L’andamento degli investimenti pubblicitari in Italia nel 2008 sarà in ribasso, rispetto a quanto previsto a settembre dall’Upa (Utenti pubblicità associati), che aveva stimato una crescita dello 0,5% della raccolta pubblicitaria sui mezzi classici.

La notizia che andrà “probabilmente un po’ peggio” viene confermata dal presidente dell’Upa Lorenzo Sassoli De Bianchi, a margine della presentazione del summit internazionale della comunicazione che si terrà a Roma l’11 e il 12 marzo.

Stime più precise non sono possibili perché, come dichiarato da Sassoli De Bianchi, per il momento non ci sono ancora i dati definitivi degli ultimi mesi del 2008.

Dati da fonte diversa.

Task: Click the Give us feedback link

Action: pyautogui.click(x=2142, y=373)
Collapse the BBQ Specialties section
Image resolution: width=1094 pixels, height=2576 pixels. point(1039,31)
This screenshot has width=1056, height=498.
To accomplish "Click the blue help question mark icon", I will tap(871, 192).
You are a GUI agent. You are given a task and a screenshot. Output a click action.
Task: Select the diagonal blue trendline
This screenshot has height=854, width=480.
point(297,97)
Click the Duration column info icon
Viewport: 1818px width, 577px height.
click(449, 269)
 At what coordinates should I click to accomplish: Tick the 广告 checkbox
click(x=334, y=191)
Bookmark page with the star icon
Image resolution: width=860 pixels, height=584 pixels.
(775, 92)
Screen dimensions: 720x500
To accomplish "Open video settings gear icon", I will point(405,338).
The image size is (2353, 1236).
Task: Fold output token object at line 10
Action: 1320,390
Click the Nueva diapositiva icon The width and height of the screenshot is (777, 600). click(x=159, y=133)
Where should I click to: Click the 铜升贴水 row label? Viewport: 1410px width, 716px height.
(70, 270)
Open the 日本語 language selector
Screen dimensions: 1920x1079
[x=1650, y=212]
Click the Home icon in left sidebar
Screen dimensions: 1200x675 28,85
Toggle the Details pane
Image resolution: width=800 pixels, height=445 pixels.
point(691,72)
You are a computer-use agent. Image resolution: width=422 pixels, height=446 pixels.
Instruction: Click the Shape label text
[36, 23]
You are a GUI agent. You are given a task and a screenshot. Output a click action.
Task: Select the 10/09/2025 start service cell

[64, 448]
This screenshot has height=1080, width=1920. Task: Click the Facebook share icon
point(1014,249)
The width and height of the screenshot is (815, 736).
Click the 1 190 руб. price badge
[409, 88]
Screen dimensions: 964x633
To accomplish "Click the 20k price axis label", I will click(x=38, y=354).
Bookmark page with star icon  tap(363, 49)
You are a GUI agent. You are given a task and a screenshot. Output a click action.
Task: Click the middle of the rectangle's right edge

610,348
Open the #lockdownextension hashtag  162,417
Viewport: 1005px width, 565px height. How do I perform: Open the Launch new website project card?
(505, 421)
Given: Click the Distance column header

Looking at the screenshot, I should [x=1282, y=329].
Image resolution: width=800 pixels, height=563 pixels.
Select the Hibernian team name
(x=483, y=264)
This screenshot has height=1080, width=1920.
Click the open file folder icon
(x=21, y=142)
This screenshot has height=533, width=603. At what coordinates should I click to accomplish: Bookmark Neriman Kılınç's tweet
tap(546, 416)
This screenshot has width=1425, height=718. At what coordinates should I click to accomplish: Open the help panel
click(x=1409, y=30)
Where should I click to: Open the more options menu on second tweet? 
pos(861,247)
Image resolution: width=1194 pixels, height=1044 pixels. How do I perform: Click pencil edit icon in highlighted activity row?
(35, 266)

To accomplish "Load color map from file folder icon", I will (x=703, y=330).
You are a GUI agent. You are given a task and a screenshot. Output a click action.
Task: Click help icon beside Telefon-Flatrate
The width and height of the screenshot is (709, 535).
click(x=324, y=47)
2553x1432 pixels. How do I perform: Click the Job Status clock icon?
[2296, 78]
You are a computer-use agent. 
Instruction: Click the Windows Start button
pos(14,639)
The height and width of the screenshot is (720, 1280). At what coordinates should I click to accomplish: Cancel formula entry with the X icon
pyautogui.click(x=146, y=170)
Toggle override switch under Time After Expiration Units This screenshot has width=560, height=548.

Per quanto riguarda il 2009 anche se «prevedere cosa succederà sarebbe sciocco, oggi nessuno è in grado di prevedere cosa succederà nei prossimi mesi in termini di consumi, di mercato». Il Presidente dell’Upa è convinto che la Rete non soppianterà la carta stampata e che Internet non rappresenterà la tomba dei giornali.

Intanto il summit internazionale sulla comunicazione di Roma dal titolo “Tutto cambia. Cambiamo tutto?”, sarà l’occasione per discutere e riflettere sulle opportunità che offre la crisi, «con l’obiettivo – ha detto Sassoli De Bianchi – di non restare impantanati ma cercare soluzioni».